- PROMPT:
Given the listing below, write out exactly the lines starting with the line that has "Click the chevron" and going on through the line that has "Click the Back", both kept.

- MATERIAL FOR THE TASK:
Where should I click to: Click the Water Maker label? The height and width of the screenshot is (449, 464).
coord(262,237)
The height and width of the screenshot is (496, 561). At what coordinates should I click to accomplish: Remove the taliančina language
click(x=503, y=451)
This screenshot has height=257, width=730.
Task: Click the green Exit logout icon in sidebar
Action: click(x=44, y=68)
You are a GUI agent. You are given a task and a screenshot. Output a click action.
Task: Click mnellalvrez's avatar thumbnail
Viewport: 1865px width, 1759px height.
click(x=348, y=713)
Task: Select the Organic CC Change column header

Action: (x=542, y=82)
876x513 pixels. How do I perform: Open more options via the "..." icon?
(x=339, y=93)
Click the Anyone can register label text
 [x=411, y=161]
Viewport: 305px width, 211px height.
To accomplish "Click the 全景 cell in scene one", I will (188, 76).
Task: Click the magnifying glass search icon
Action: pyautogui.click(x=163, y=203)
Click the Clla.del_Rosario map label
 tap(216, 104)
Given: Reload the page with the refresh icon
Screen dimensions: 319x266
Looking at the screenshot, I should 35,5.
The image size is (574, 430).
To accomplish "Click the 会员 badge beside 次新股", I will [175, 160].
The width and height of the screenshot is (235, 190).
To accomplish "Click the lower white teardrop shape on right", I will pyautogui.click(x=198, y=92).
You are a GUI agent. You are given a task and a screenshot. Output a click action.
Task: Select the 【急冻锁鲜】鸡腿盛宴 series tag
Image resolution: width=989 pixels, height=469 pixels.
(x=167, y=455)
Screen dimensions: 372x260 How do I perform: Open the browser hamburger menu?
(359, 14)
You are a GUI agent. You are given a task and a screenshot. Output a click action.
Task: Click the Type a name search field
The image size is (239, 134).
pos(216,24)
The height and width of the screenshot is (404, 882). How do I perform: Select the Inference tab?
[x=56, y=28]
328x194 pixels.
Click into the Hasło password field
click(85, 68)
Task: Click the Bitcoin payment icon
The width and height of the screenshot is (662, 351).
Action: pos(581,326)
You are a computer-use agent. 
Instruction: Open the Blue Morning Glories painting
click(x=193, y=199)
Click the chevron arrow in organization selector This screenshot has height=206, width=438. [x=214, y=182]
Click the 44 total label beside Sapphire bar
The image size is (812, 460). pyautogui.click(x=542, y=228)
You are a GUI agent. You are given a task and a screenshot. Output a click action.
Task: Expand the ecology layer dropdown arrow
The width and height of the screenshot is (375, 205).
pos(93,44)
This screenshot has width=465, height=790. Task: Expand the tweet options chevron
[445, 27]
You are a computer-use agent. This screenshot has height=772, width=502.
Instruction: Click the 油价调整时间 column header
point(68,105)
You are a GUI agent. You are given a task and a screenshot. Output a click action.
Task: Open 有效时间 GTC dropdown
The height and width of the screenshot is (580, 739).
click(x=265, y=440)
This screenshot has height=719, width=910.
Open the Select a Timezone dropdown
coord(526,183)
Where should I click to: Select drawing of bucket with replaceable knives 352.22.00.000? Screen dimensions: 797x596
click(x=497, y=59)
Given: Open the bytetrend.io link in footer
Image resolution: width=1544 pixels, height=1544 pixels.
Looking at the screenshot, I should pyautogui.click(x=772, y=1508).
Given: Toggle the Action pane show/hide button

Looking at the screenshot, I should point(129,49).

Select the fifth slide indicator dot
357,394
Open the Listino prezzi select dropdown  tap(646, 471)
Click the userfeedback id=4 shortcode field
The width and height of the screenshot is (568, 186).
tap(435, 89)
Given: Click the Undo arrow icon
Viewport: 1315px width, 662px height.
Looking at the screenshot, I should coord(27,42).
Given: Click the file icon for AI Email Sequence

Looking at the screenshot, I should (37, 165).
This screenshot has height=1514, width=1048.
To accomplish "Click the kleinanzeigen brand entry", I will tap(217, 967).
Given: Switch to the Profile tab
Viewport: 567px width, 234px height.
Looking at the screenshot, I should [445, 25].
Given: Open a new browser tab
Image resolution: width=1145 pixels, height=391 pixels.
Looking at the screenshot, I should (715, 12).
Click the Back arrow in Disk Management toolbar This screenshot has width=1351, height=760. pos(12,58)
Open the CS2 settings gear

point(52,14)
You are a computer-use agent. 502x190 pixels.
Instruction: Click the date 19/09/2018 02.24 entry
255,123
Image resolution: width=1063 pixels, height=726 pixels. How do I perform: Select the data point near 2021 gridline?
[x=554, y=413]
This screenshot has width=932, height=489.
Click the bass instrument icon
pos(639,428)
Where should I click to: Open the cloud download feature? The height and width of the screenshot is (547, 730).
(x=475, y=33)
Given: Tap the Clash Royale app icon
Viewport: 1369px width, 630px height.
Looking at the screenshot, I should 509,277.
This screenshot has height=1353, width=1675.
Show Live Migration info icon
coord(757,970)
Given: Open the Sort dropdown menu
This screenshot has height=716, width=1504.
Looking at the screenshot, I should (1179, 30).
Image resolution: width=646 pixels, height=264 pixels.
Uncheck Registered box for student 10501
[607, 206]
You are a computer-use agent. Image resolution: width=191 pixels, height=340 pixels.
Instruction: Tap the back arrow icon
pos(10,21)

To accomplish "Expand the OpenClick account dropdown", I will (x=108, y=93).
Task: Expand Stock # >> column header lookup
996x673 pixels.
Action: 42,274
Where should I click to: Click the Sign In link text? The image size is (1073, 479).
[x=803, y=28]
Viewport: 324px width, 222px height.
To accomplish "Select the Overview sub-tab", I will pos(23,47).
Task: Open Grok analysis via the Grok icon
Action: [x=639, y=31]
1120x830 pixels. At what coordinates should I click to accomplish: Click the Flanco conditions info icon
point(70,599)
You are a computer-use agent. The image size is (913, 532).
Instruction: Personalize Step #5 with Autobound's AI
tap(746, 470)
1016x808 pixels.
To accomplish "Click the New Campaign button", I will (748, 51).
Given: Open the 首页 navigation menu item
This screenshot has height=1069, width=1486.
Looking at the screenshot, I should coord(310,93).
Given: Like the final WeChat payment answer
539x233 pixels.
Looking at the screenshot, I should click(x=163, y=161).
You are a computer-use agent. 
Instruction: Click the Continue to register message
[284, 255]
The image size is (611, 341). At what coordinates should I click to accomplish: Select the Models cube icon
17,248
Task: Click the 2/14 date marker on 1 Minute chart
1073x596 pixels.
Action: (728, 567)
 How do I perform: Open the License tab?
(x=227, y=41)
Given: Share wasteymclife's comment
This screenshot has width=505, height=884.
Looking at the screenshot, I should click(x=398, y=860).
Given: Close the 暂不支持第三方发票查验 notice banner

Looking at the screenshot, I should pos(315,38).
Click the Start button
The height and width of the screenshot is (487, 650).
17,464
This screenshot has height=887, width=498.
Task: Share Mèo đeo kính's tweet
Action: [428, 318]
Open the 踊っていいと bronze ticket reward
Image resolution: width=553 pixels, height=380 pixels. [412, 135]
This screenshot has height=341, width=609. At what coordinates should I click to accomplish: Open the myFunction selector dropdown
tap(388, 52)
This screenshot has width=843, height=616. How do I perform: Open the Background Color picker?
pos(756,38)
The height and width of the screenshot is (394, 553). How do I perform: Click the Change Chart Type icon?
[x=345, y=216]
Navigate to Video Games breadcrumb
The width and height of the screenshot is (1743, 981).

- RESULT OF THIS TASK:
Click the chevron arrow in organization selector This screenshot has height=206, width=438. [x=214, y=182]
Click the 44 total label beside Sapphire bar
The image size is (812, 460). pyautogui.click(x=542, y=228)
You are a GUI agent. You are given a task and a screenshot. Output a click action.
Task: Expand the ecology layer dropdown arrow
The width and height of the screenshot is (375, 205).
pos(93,44)
This screenshot has width=465, height=790. Task: Expand the tweet options chevron
[445, 27]
You are a computer-use agent. This screenshot has height=772, width=502.
Instruction: Click the 油价调整时间 column header
point(68,105)
You are a GUI agent. You are given a task and a screenshot. Output a click action.
Task: Open 有效时间 GTC dropdown
The height and width of the screenshot is (580, 739).
click(x=265, y=440)
This screenshot has height=719, width=910.
Open the Select a Timezone dropdown
coord(526,183)
Where should I click to: Select drawing of bucket with replaceable knives 352.22.00.000? Screen dimensions: 797x596
click(x=497, y=59)
Given: Open the bytetrend.io link in footer
Image resolution: width=1544 pixels, height=1544 pixels.
Looking at the screenshot, I should pyautogui.click(x=772, y=1508).
Given: Toggle the Action pane show/hide button

Looking at the screenshot, I should point(129,49).

Select the fifth slide indicator dot
357,394
Open the Listino prezzi select dropdown  tap(646, 471)
Click the userfeedback id=4 shortcode field
The width and height of the screenshot is (568, 186).
tap(435, 89)
Given: Click the Undo arrow icon
Viewport: 1315px width, 662px height.
Looking at the screenshot, I should coord(27,42).
Given: Click the file icon for AI Email Sequence

Looking at the screenshot, I should (37, 165).
This screenshot has height=1514, width=1048.
To accomplish "Click the kleinanzeigen brand entry", I will tap(217, 967).
Given: Switch to the Profile tab
Viewport: 567px width, 234px height.
Looking at the screenshot, I should [445, 25].
Given: Open a new browser tab
Image resolution: width=1145 pixels, height=391 pixels.
Looking at the screenshot, I should (715, 12).
Click the Back arrow in Disk Management toolbar This screenshot has width=1351, height=760. pos(12,58)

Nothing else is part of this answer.